アジェンダノート編集部より、新年のご挨拶

2021年、激動を経て消費者はどう変わる?冷静な目で見つめよう【アジェンダノート編集部】

 

コロナ禍の先へ。今後のマーケティングに求められること


 2020年は、世界中が新型コロナウイルスに翻弄された1年でした。感染拡大を防ぐためにさまざまな対策がなされ、消費者のライフスタイルや価値観も変わりました。残念ながら、新型コロナウイルスの脅威は年末も衰えることを知らず、少なくとも2021年前半はさまざまなビジネスが影響を受けることが予想されます。

 
マーケティングアジェンダのキーノート。

 当社が主催するマーケティングカンファレンス「マーケティングアジェンダ」では現在、今年5月の開催に向けてカウンシルメンバーを務めるトップマーケターと全体テーマについて話をしています。その中では、「(コロナ禍で)変わったことと、変わらなかったこと」についても議論しました。

 そこでは「消費者の変化に合わせて、新しいセオリーが求められている」という声がある一方、「東京だけを見て、日本全国を語ってはいけない。テレワークさえ日本全体の1割にも満たず、実は変わらなかったことの方が多い」という声もありました。

 いつの時代もマーケターに求められることは消費者の変化(変わらなかったことも含めて)を把握し、必要な手をスピーディーに打っていくことです。こうした議論からはコロナ禍でも、マーケターに求められている基本的な力は変わらず、危機感を持ちながらも過剰に反応せず、冷静に消費者を見つめていくことの重要性に気づかされます。

 また、カウンシルメンバーとの会議では、マーケティング領域への期待や関心が高まる一方で、マーケター間の知識や情報格差が広がり、日本におけるマーケティング・コミュニケーション領域が混沌とした状況になっていくという危惧も出てきました。

 そこで緊急事態宣言から、ちょうど1年が経つ2021年5月。

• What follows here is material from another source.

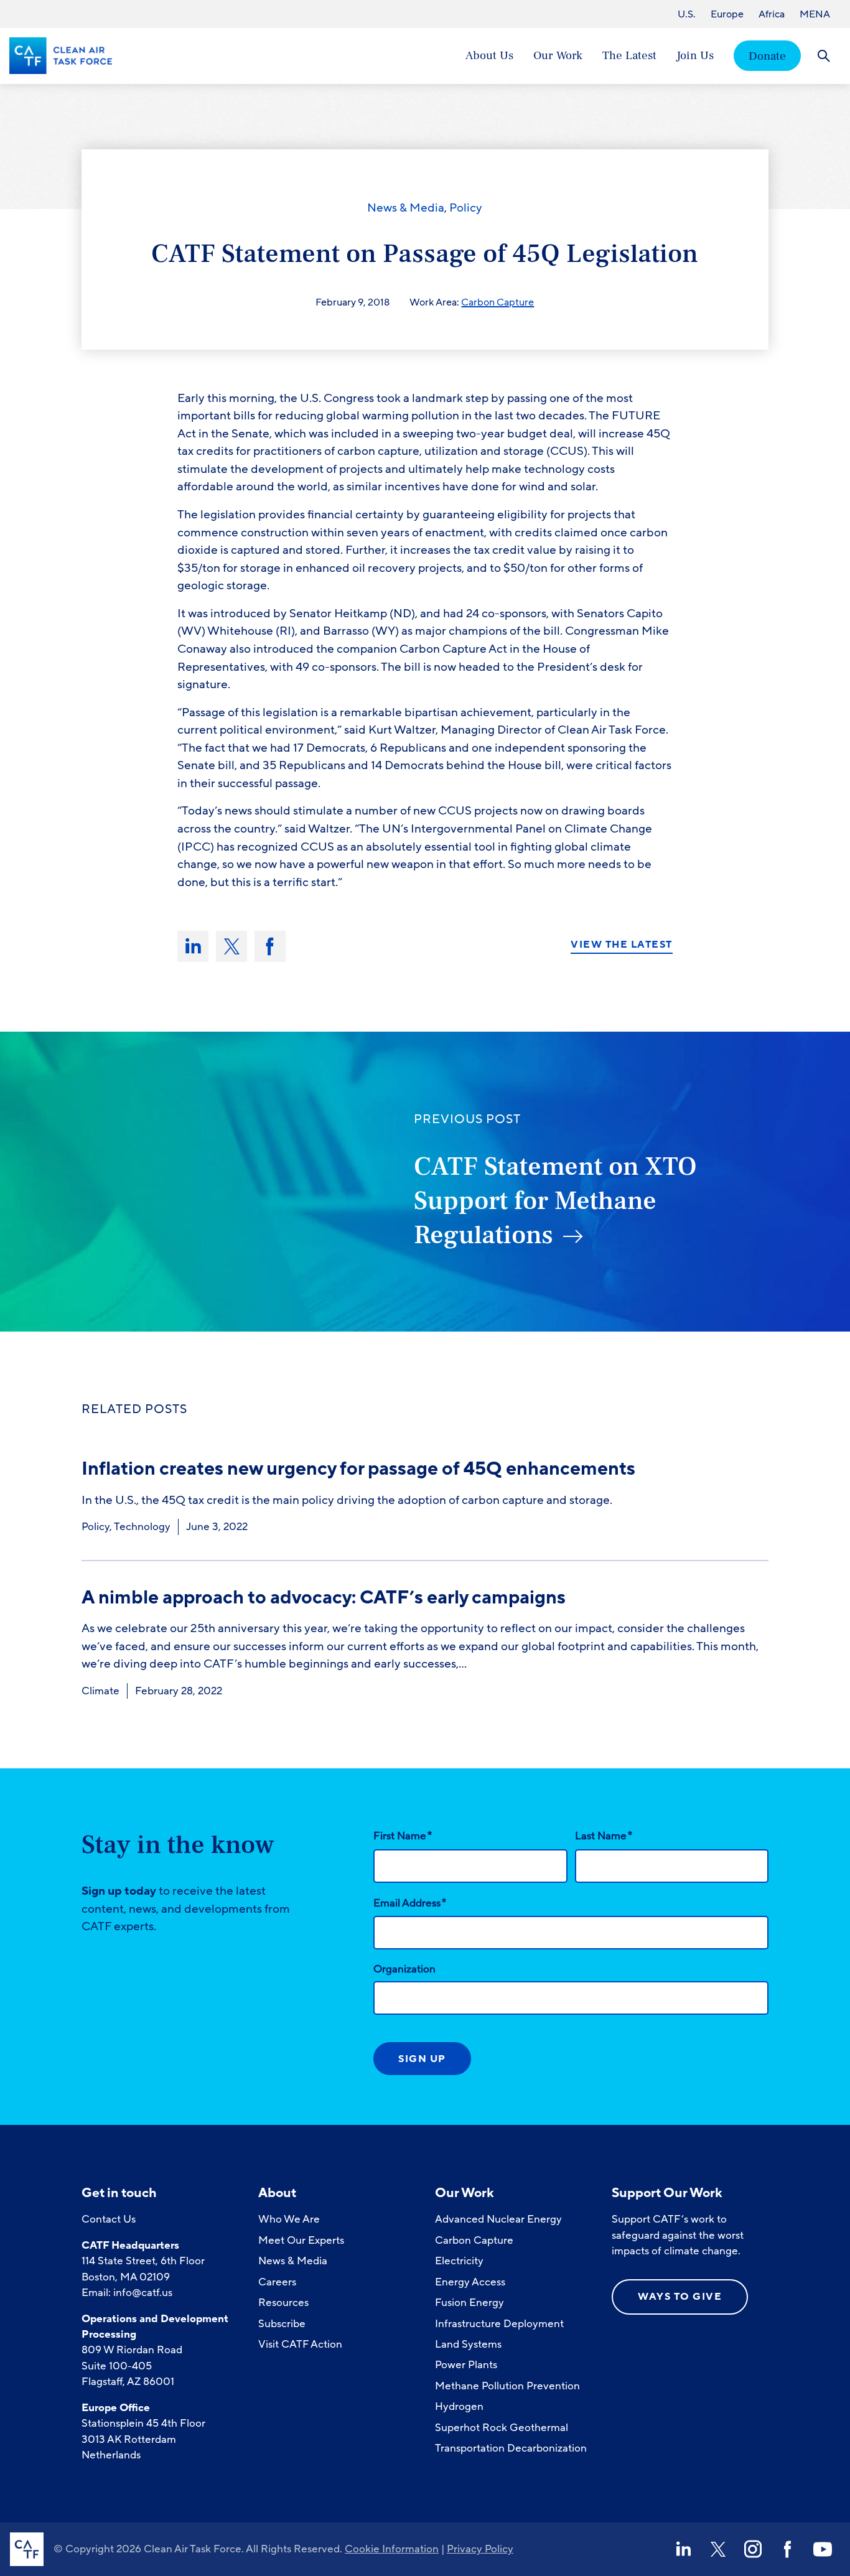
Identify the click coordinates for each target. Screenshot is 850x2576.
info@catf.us (142, 2292)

「マーケティングアジェンダ」ではコロナ禍の先、次の3年間を見据えながら、今後のマーケティングに何が求められるのか、正面から向き合う場にしたいと思っています。
 

DXには「企業文化の変革」を伴う


 また昨年は、さまざまなビジネスシーンで「DX(デジタルトランスフォーメーション)」の重要性が語られる年でもありました。多くの識者が言及しているように、重要なのは会社全体、さらに言えばビジネスモデルの変革であり、単純にデジタルツールを使うだけでは、DXとは言えません。

 昨年12月に開催されたリテール領域のカンファレンス「リテールアジェンダ」では、DXについて次のように四象限でマッピングし、各社が何から優先的に取り組み、何をする・しないという判断をしているのか聞きました。
 
リテールアジェンダ キーノート「ビジネス成長につなげるリテールDXの真実 ~DXの定義、取り組み順番論、Do&Don’t」より 

 象徴的だったのは、右下のデジタル人材に関わる「企業文化の変革」について言及している人が多かったことです。DXが会社全体やビジネスモデルの改革であるからこそ、文化の変革を重要視していることがわかります。2021年、DXに向けてデジタル人材の育成と採用に本気で取り組むことができるか、大きく差が出る年になると感じています。

 「アジェンダノート」は引き続き、マーケターにとって飛躍の一年になるようビジネスの成長に役立つ情報をタイムリーに届けていきます。皆さまにとって、素晴らしい年となることを祈念しています。